Impairment of callosal and corticospinal system function in adolescents with early-treated phenylketonuria: a transcranial magnetic stimulation study.

ABSTRACT

The transcranial activation and the conduction properties of corticospinal and callosal neurons were investigated in 12 early-treated adolescents (aged 17.3, SD 3.5 years; range 14-27 years) with phenylketonuria (PKU) by focal transcranial magnetic stimulation (fTMS) of the motor cortex. The patients had no functionally relevant motor disturbances in daily life or on clinical testing. Corticospinally mediated excitatory (response thresholds, amplitudes, central motor latencies) and inhibitory [duration of postexcitatory inhibition (PI)] effects of fTMS were investigated in contralateral hand muscles. Transcallosal inhibition (TI) (onset latency, duration, transcallosal latency) of tonic electromyographic (EMG) activity was tested in ipsilateral muscles.
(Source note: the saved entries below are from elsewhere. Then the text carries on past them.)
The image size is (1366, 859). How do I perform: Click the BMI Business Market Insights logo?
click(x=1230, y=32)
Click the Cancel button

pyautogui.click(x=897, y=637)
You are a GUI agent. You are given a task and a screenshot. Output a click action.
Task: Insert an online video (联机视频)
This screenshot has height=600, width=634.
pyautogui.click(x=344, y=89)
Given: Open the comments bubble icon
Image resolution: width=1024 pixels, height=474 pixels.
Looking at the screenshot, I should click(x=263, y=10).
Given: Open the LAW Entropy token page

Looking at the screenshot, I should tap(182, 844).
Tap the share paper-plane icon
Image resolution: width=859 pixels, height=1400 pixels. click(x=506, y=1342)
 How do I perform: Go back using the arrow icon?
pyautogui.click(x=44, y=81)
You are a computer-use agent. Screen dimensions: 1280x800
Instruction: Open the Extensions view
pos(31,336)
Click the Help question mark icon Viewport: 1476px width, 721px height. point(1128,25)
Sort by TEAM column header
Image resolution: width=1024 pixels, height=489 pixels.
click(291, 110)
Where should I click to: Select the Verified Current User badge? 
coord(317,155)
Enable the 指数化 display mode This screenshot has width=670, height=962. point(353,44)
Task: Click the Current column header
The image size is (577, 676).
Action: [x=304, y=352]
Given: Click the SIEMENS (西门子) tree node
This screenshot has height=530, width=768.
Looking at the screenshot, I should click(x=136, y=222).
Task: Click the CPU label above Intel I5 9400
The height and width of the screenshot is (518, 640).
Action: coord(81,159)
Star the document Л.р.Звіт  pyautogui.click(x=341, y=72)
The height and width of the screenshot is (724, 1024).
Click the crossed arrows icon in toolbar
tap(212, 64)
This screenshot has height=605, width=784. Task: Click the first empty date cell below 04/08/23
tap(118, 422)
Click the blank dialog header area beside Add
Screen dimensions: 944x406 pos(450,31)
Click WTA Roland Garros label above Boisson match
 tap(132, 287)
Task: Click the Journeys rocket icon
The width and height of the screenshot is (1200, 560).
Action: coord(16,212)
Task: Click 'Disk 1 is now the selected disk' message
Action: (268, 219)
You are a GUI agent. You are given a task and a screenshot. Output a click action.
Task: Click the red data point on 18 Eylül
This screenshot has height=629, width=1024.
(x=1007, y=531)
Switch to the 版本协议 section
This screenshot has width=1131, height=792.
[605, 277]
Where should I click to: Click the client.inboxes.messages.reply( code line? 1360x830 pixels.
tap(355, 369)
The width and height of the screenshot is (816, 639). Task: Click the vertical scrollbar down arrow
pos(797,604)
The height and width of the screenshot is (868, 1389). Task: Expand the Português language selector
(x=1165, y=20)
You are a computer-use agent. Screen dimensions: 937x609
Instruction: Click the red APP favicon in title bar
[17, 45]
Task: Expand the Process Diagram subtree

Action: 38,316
Peripheral motor latencies were determined for responses elicited by magnetic stimulation over cervical nerve roots. Ten normal subjects served as controls. Since in all PKU patients, central and peripheral motor latencies were normal, no neurophysiological indication of a demyelination of corticospinal or peripheral motor fibres was found. However, cortical thresholds of corticospinally mediated responses were increased (52.1, SD 11.6% versus 35.0, SD 7.4% of maximum stimulator output; P < 0.05; n = 24 hands) and their amplitudes reduced (2.9, SD 1.4 mV versus 6.1, SD 1.5 mV, P < 0.05). The duration of PI was shortened (132, SD 53 ms versus 178, SD 57 ms; P < 0.05). TI was absent in 37.5% of the investigated hands or tended to be weak. When TI was present, its onset latencies (38.0, SD 3.6 ms versus 34.7, SD 3.3 ms) and transcallosal latencies were prolonged (18.5, SD 3.8 ms versus 14.8, SD 3.2 ms), while its duration was normal. These abnormal excitatory and inhibitory effects of fTMS suggest a reduced susceptibility of cortical excitatory and inhibitory neuronal structures compatible with a loss of neurons or a rarefication of their dendrites.